Origins of Buddhism, History of Buddhism, Beliefs of Buddhism

Most historians agree that Buddhism originated in northern India in the 5th century BCE. Siddhartha observed the suffering in the world and set off in search of an antidote. Through meditation and analysis, he attained a state of enlightened being which marked the end of attachments (and therefore suffering), and ultimately, upon his death, release from the cycle of rebirth (samsara). The teachings of the Buddha are often summarized in the Four Noble Truths, which form the basis of the first sermon he delivered after attaining enlightenment, and the Eightfold Path, which provides a basic guide on how to live in the world. During its 2,500 year history, Buddhism has known many schisms and modifications; there are currently three main branches of the tradition – the Theravada (“Doctrine of the Ancients”), the Mahayana (“Great Vehicle) and the Vajrayana (” Diamond Vehicle “, often referred to simply as” Tibetan Buddhism “), although there are many sects and groups within each of these branches.The Buddhist canon consists of a vast body of texts that cover philosophical, devotional and monastic topics, and each of the major divisions of Buddhism has its own distinct version of what he considers canonical.
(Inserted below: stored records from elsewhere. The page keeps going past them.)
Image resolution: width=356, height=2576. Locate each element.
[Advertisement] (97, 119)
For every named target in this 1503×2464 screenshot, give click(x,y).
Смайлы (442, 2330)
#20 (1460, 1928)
Buddhism has spread from its roots in India to virtually every corner of the world, and in every place it has spread, it has adopted and adapted local practices and beliefs. Although Buddhism is a distinct religious tradition, many people in the contemporary West have adopted philosophical and practical aspects of Buddhism and incorporated them into their religious practices and so ciales; thus, there are people who identify as “Buddhist Christians”, “Buddhist Jews” and “B Uddhist atheists.”

Details at a glance:

  • Form: The exact dates of the Buddha’s birth and death are disputed.
  • Deity: Some branches of the greater Buddhist tradition (including the Mahayana) include a variety of gods and goddesses; others, especially the Theravada, reject the belief in an omnipotent deity.

Sources of quick facts include www.adherents.com, www.bbc.co.uk/religion, The Oxford Handbook of World Religions (2006), The Encyclopedia of Religion (2005), the Religious Movements page of the University of Virginia, The Illustrated History of Cambridge Religions (2002) and the Encyclopedia of World Religions (1999).